Richard Thompson: He’s Missing the Stew

On our way to my son’s preschool one day last week, the boy asked me to turn some music on. So I punched the stereo power, and out blared the Richard Thompson CD I’d been listening to a day earlier, Action Packed: The Best of the Capitol Years. The song was “Cooksferry Queen,” an upbeat tune with a snare drum and bass line that drive the song’s rhythm. The song kicked in at about the middle, just before the musical break, during which my son shouted:

Mommy, you know what? This music is is making my heart dance!
Dancing Heart Image

I knew exactly what he meant. Between the drum and bass, my crappy/buzzing minivan speakers, and the volume, my heart was dancing in my chest, too. At the preschool, we sat in the car and listened until the song’s abrupt downbeat end, at which point the poor kid groaned.

I’ve played the tune for him every day since then.

About a year ago, my daughter, then six, had a different response. I my sucked my daughter in the first time with “The Goldilocks song,” more appropriately known as “The Uninhabited Man.” The refrain:

Who’s been sleeping in my bed?
Who’s been sitting in my chair?
Who’s been sipping my bowl?

She liked it! Then we listened to more songs, and she ultimately came to favor “I Feel So Good,” a song about a recently released inmate who’s on the prowl.

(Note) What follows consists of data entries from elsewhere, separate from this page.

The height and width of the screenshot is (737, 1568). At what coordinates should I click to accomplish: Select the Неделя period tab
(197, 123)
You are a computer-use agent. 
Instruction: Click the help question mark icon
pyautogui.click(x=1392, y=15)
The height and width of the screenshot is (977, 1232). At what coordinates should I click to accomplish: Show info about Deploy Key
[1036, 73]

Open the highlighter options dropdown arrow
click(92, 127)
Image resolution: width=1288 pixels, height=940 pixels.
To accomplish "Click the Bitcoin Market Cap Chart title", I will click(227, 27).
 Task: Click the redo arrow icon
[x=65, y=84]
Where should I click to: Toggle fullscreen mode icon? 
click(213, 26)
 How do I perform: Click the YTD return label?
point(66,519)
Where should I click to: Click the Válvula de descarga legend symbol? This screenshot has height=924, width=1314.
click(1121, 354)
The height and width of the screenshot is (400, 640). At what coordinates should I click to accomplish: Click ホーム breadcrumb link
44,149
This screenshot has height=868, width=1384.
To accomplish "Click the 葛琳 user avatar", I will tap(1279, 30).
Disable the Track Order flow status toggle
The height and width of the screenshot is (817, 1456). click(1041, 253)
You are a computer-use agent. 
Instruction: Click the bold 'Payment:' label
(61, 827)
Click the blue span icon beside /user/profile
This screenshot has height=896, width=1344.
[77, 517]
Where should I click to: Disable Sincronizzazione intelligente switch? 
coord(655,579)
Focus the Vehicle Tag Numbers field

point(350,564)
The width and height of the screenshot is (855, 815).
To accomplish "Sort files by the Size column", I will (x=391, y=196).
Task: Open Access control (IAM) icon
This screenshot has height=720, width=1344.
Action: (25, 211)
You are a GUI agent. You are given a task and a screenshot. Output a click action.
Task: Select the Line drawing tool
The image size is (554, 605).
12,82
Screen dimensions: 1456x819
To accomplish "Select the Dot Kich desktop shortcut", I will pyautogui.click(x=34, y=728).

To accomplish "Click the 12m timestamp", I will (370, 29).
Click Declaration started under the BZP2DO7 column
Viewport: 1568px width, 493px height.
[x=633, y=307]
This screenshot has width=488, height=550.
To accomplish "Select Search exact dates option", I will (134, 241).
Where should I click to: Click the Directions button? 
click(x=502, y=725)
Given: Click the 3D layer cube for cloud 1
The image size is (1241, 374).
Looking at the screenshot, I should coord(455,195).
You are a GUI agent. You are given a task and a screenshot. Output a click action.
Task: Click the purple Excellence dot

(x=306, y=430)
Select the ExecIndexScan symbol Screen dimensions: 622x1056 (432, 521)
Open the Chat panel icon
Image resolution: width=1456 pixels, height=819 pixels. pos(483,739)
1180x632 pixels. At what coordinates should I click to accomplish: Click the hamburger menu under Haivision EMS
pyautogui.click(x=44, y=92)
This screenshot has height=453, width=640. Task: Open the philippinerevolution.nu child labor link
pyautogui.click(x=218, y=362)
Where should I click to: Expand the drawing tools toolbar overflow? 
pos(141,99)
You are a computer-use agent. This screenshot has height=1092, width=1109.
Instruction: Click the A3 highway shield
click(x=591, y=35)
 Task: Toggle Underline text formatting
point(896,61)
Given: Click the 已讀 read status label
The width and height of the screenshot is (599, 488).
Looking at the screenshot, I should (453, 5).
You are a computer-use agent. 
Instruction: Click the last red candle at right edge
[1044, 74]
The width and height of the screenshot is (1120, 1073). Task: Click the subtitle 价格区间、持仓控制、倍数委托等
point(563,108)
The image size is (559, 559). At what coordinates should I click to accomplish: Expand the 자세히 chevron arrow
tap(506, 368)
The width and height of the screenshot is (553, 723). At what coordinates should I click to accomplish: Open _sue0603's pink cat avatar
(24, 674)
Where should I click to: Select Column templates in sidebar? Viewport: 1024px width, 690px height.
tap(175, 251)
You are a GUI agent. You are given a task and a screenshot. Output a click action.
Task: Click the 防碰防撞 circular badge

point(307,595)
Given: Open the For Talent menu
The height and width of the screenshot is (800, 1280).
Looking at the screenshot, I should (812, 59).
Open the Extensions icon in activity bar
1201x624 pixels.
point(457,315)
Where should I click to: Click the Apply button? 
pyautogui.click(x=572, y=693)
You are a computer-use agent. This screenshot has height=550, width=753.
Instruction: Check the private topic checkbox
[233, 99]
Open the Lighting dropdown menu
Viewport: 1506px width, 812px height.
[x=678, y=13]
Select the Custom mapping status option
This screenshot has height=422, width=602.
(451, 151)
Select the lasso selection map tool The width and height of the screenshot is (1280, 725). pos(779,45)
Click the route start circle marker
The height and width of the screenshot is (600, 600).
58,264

Perhaps that’s not the most appropriate theme for a six-year-old, but sometimes you just have to live on the edge. Of course, living on the edge meant living in fear that she’d one day sing a verse along with Thompson:

Now I’ve got a suitcase full of fifty pound notes,
And a half-naked woman with her tongue down my throat.
I feeeeeel so good. I fee-eeeel so good.